From the data below, return the exact lines starting at the line containing "首页 (18, 28)" and ending at the line containing "联合卡车黄金版车型上市倒计时2天！ (141, 1945)", both included, and nothing else.

__GIVEN DATA__
——

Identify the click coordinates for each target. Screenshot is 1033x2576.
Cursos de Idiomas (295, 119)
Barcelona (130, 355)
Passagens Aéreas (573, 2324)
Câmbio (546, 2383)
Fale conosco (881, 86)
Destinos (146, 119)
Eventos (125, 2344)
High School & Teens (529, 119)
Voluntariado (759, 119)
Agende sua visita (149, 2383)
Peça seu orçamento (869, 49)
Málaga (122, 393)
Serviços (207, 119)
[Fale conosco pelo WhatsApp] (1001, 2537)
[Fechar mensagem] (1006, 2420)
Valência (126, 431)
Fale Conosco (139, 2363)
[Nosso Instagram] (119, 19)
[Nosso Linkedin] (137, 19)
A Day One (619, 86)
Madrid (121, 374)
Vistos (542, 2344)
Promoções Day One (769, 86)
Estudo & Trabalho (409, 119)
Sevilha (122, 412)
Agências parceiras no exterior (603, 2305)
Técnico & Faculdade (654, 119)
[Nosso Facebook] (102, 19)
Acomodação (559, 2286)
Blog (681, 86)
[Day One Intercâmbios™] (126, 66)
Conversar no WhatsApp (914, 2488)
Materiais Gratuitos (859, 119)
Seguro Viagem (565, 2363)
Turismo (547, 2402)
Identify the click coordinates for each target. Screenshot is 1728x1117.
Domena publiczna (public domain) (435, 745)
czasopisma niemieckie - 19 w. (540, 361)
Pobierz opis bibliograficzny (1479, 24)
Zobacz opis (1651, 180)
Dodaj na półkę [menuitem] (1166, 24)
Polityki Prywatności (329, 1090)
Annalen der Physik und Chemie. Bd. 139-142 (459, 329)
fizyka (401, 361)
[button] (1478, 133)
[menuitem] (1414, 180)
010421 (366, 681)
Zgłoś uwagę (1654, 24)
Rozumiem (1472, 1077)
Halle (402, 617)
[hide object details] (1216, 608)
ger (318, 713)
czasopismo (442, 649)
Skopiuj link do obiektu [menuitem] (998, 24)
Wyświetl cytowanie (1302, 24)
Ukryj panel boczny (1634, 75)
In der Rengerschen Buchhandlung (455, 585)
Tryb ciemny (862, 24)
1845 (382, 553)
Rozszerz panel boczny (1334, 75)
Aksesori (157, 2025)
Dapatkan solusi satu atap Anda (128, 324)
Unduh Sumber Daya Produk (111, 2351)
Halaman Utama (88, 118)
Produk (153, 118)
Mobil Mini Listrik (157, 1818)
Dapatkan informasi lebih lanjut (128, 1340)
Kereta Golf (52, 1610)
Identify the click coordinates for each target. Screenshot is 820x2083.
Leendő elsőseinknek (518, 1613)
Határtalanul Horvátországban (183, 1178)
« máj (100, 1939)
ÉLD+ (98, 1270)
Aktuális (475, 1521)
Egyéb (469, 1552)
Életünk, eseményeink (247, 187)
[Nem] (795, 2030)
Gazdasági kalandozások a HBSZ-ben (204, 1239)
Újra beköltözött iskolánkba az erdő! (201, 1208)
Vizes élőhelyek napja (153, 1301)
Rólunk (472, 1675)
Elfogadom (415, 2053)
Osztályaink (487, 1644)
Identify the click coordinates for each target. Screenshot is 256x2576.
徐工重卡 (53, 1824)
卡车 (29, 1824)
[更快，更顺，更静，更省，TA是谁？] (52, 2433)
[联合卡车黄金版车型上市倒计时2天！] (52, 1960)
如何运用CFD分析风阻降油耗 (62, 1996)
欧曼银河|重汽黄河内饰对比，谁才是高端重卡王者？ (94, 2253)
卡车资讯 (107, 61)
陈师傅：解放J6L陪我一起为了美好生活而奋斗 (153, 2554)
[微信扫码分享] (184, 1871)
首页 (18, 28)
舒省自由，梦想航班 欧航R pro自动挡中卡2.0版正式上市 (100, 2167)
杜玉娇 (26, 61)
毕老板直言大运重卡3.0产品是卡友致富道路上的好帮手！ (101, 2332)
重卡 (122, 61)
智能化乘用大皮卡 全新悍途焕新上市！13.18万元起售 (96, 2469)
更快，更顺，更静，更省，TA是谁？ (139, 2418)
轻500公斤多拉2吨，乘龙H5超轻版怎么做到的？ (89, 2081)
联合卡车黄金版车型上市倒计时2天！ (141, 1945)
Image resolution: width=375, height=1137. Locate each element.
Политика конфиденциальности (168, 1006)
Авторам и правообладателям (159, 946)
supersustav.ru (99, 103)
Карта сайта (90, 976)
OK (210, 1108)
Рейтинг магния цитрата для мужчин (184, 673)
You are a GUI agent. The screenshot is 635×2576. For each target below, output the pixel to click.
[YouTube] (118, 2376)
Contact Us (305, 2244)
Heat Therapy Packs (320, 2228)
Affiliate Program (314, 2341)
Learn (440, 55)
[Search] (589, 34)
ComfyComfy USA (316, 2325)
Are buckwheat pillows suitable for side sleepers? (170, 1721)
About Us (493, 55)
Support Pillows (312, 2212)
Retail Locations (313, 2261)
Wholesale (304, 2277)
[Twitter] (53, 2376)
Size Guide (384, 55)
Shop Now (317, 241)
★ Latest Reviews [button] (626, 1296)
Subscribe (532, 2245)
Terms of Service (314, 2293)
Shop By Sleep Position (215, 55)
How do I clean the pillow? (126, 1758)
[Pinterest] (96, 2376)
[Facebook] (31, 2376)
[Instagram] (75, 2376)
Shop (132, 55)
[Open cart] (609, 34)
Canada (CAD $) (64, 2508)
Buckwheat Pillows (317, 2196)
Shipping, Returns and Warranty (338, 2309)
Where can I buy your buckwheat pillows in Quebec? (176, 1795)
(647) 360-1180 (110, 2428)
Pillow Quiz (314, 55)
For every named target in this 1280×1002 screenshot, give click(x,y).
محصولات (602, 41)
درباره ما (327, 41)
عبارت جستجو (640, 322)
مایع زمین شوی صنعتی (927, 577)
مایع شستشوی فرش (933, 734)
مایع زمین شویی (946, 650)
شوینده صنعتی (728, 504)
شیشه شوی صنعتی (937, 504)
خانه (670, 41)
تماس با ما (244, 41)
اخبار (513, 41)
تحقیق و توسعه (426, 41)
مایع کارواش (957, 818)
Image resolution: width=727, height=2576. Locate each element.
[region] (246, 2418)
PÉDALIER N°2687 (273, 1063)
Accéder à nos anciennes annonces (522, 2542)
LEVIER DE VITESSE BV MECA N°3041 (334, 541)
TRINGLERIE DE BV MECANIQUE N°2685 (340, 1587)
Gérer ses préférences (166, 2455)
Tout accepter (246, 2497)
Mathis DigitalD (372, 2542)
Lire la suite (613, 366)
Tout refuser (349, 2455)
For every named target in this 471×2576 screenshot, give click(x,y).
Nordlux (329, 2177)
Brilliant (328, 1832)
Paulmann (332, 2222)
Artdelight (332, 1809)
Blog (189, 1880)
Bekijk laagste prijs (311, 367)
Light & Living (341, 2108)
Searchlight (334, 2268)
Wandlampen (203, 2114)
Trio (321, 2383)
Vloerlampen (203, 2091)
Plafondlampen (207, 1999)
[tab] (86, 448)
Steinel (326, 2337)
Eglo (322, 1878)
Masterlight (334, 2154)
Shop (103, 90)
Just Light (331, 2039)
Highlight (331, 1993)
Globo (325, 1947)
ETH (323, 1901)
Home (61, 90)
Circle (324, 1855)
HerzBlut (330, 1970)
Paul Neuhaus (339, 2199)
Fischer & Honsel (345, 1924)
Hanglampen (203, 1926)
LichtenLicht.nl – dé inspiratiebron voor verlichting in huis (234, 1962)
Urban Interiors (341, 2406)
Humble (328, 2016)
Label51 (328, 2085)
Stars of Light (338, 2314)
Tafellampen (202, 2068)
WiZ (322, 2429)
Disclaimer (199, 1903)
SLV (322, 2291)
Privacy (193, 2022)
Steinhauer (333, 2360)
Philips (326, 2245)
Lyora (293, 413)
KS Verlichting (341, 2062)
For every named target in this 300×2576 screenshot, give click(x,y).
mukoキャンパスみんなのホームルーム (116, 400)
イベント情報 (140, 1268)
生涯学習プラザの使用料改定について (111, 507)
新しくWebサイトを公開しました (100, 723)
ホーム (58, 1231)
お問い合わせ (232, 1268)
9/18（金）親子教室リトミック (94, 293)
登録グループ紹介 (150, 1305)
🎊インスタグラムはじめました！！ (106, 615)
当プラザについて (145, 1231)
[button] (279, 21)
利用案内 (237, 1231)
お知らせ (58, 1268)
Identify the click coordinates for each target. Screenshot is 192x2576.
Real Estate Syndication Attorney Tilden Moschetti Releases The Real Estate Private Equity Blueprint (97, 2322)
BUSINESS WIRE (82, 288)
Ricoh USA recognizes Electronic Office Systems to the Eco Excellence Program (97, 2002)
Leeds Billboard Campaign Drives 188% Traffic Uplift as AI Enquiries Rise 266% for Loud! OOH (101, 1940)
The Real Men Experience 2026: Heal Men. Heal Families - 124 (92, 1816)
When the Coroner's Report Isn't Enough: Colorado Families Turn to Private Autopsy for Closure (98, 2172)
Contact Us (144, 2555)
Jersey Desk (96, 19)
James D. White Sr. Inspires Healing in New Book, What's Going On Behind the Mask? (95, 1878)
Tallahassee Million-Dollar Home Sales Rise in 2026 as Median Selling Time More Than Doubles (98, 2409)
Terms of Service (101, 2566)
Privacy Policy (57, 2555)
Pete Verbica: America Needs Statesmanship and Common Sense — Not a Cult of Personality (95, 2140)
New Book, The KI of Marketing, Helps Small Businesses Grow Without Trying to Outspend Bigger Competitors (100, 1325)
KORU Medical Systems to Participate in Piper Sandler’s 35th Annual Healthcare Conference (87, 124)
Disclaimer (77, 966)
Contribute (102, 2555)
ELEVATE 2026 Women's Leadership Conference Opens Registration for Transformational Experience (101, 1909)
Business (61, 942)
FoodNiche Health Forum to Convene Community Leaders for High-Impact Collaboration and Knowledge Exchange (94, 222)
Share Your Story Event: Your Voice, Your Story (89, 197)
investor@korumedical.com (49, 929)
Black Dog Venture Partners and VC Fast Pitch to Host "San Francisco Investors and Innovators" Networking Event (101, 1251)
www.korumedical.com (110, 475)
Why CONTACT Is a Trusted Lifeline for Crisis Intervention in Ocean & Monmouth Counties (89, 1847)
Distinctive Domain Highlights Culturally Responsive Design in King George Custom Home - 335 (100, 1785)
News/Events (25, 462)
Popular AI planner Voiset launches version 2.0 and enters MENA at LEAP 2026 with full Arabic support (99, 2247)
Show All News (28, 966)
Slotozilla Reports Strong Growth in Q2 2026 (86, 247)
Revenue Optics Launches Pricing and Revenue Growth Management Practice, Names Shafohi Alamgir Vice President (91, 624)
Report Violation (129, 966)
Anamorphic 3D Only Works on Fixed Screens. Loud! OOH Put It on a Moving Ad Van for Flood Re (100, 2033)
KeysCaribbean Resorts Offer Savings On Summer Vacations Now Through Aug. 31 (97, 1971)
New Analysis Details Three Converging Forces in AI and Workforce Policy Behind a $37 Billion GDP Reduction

——

__ANSWER SECTION__
首页 (18, 28)
舒省自由，梦想航班 欧航R pro自动挡中卡2.0版正式上市 (100, 2167)
杜玉娇 (26, 61)
毕老板直言大运重卡3.0产品是卡友致富道路上的好帮手！ (101, 2332)
重卡 (122, 61)
智能化乘用大皮卡 全新悍途焕新上市！13.18万元起售 (96, 2469)
更快，更顺，更静，更省，TA是谁？ (139, 2418)
轻500公斤多拉2吨，乘龙H5超轻版怎么做到的？ (89, 2081)
联合卡车黄金版车型上市倒计时2天！ (141, 1945)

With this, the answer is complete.